Paix Liturgique ajoute : "en fait, pour l’essentiel, Benoît XVI pose des jalons pour l’avenir, et ceci de deux manières :
· En indiquant que le véritable esprit de la réforme conciliaire n’a pas été compris ;
· Et par le fait même, en permettant les critiques de plus en plus nombreuses, de plus en plus ouvertes, à Rome même, dans les colloques, des livres, des conférences, de la formidable révolution qu’a été la novation sans exemple dans l’histoire qu’a subie la liturgie romaine à la fin des années soixante.

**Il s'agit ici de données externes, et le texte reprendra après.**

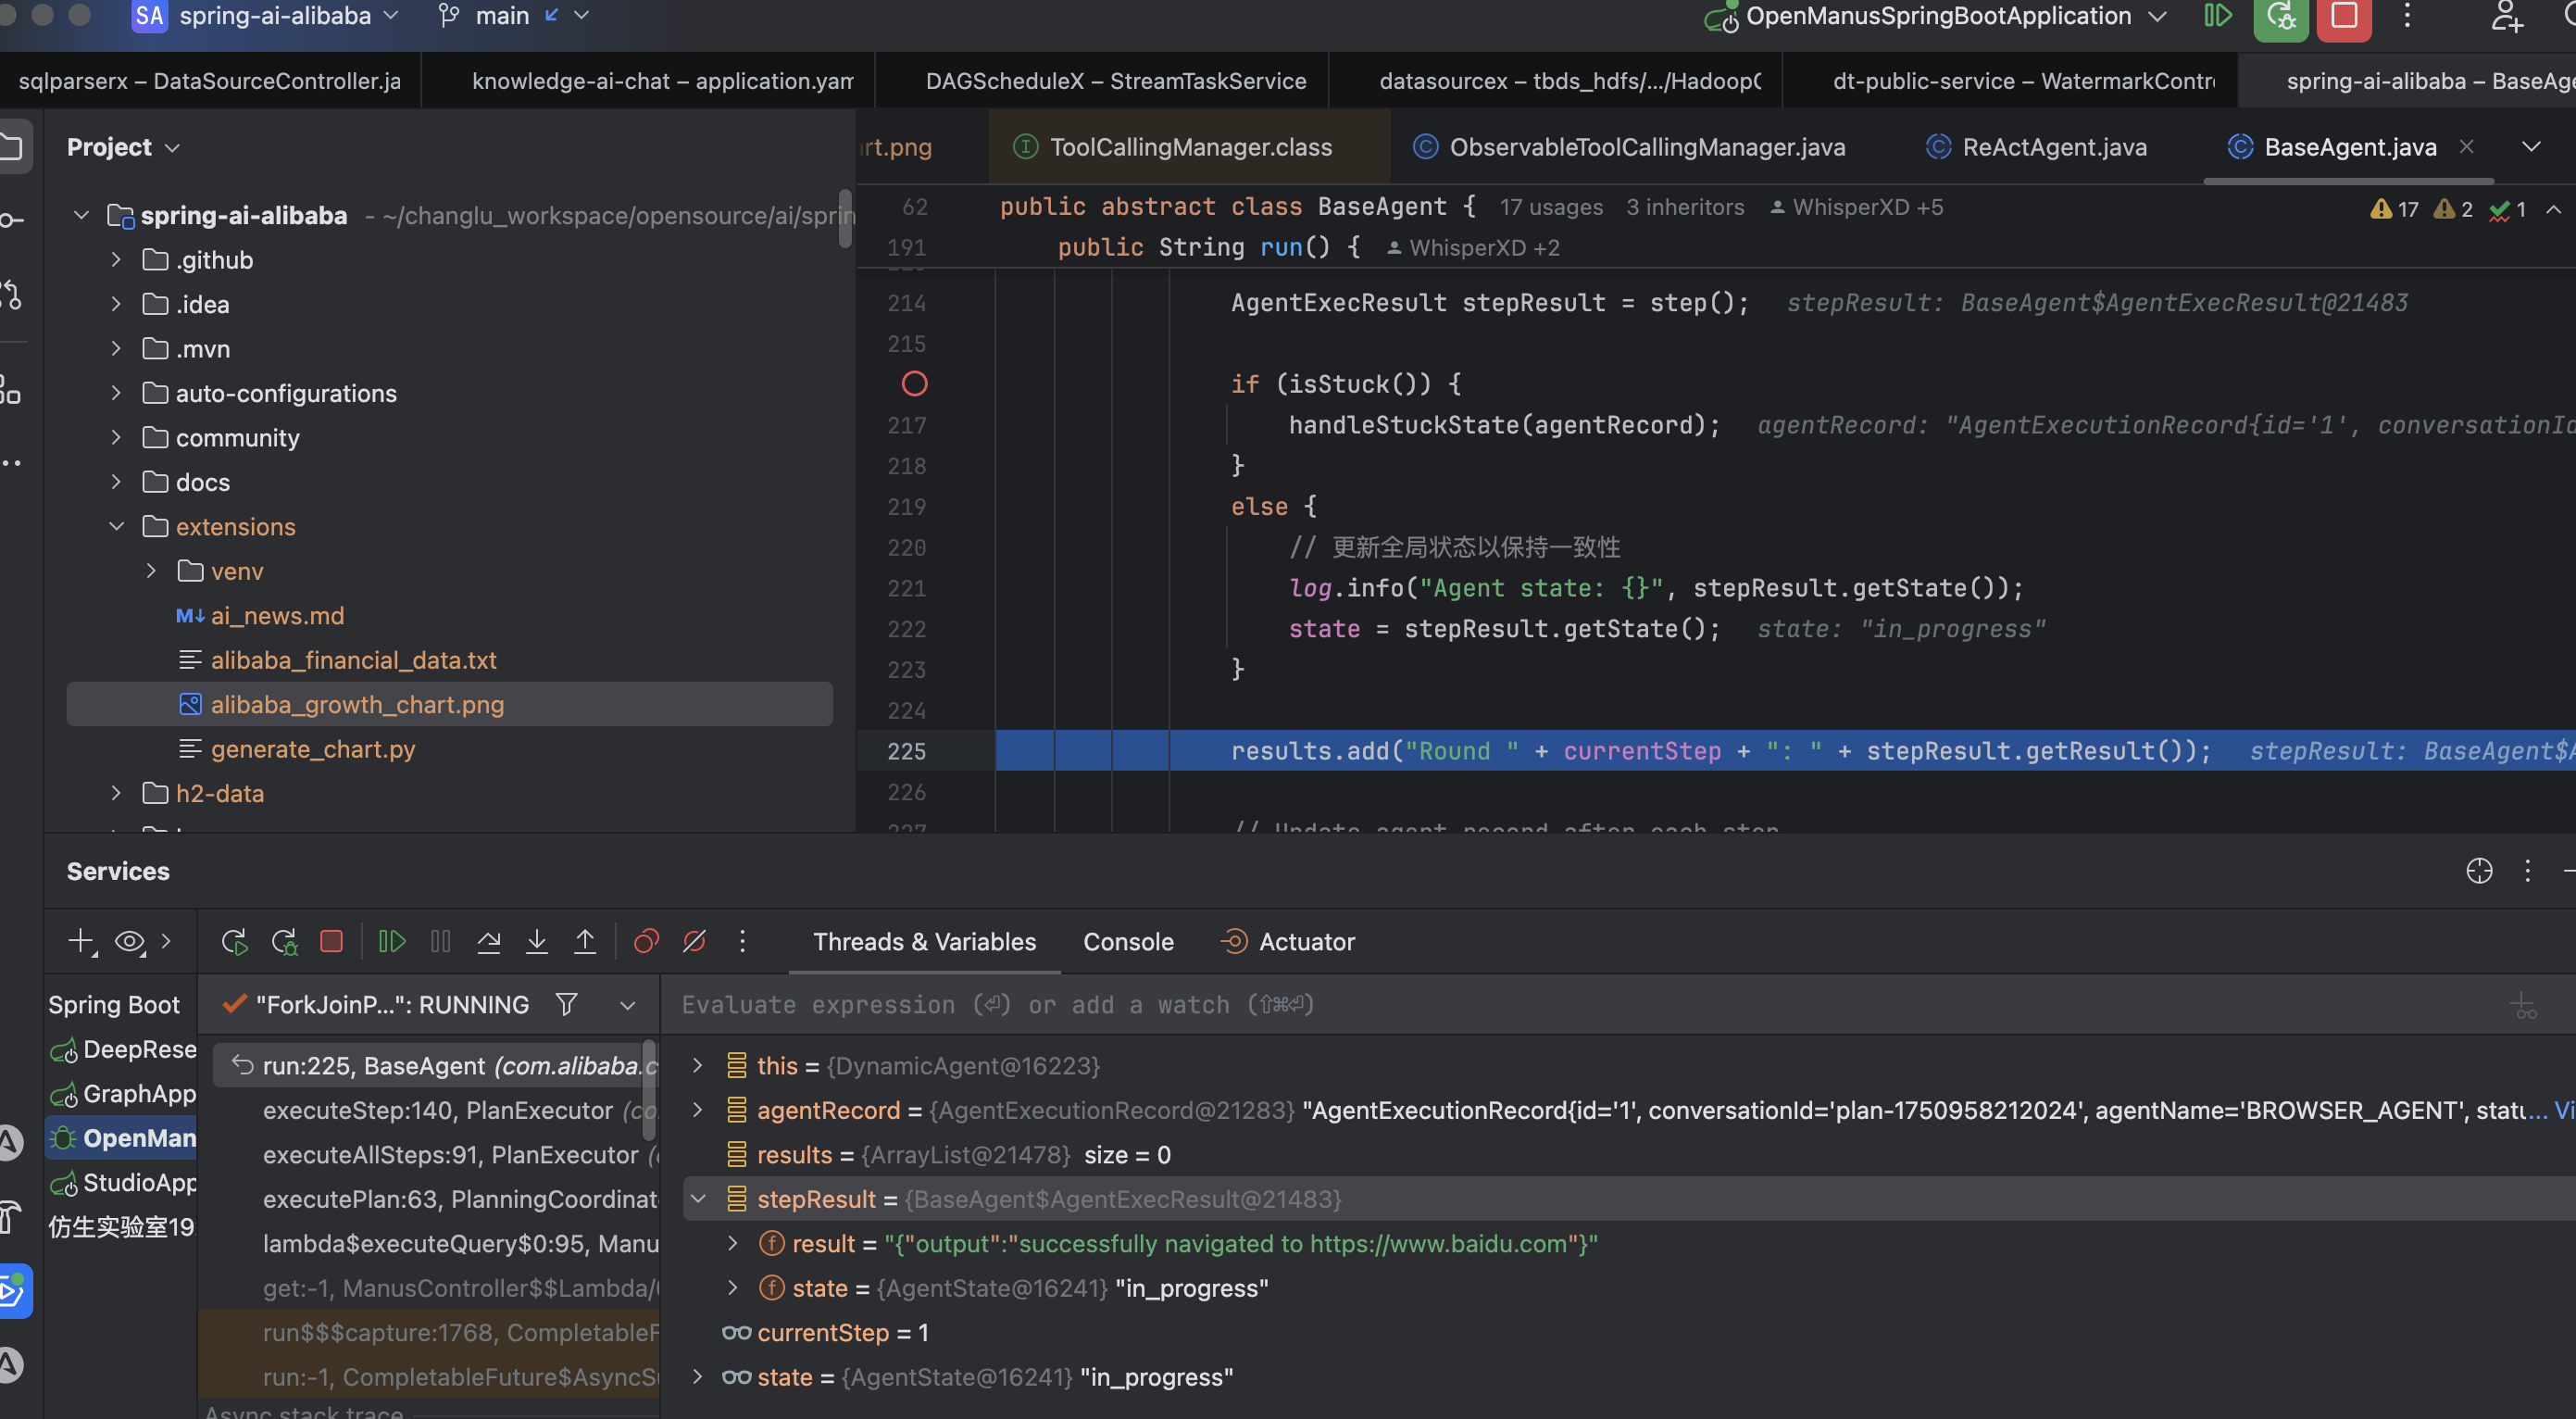Open the ReActAgent.java editor tab
The image size is (2576, 1419).
[x=2053, y=147]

En matière liturgique, comme en matière doctrinal par son fameux discours de décembre 2005 sur l’herméneutique de Vatican II, Benoît XVI s’inscrit dans l’histoire du post-concile comme le Pape qui ouvre des brèches, plus par ce qu'il fait que par ce qu’il dit."
Et de conclure : "Le terme logique des propos du Pape : historiquement, il est, de toutes façons, inéluctable. La réforme de Paul VI, sauf les incommensurables dégâts qu’elle aura accumulés du point de vue pastoral, catéchétique, pédagogique, missionnaire, culturel, ne peut que disparaître à terme.
Cette disparition programmée, du fait de l’état de l’Église, et de la crise sans précédent de l’autorité, semble ne pouvoir être que progressive. A cet égard, le texte certainement majeur du Pontificat restera le Motu Proprio Summorum Pontificum, avec ce mécanisme – peut-être le seul concrètement possible pour revenir progressivement à une liturgique digne de ce nom dans les paroisses ordinaires – d’établissement d’une sorte de concurrence entre les deux rites, l’ancien et le nouveau, baptisés « formes » extraordinaire et ordinaire. En présentant son texte, le Pape a parlé d’« enrichissement réciproque » que pouvaient s’apporter l’une et l’autre formes.
Bien entendu, tout le monde sait que la forme la plus évidemment « riche » est celle qui bénéficiait d’une tradition ininterrompue de dix siècles, et dont la valeur doctrinale et rituelle était au moins semblable à celle des autres grandes liturgies catholiques. De sorte que personne ne songe sérieusement à nier que la forme qui doit être enrichie/transformée est d’abord cette liturgie fabriquée hâtivement il y a quarante ans. Et c’est ce projet d’enrichissement/transformation de la réforme de Paul VI, dans le but de la rendre plus traditionnelle dans son fond et dans sa forme, qu’on a pris l’habitude de qualifier de réforme de la réforme. Il est clair que la chance de réussite la plus sérieuse de ce « retour » se trouve dans la diffusion la plus large possible de la liturgie traditionnelle, dite « forme extraordinaire »."
Ainsi, pour reprendre l'intitulé de cette lettre, le pape pose-t-il des jalons pour l'avenir... Du moins peut-on l'espérer.
08:23 | Lien permanent | Commentaires (1) | Facebook | |
Imprimer |
Commentaires
Merci d'avoir reproduit cette information et le commentaire de Paix Liturgique. Au moins il apparait clair que le Pape ne veut pas s'engager sur une reforme mais remettre en valeur la liturgie ancienne pour mieux en apprecier sa richesse et permettre une fixation de principes clairs par la suite.
Je crois que tout catholique doit voir au moins une fois dans sa vie comment etait celebree la messe avant le Concile.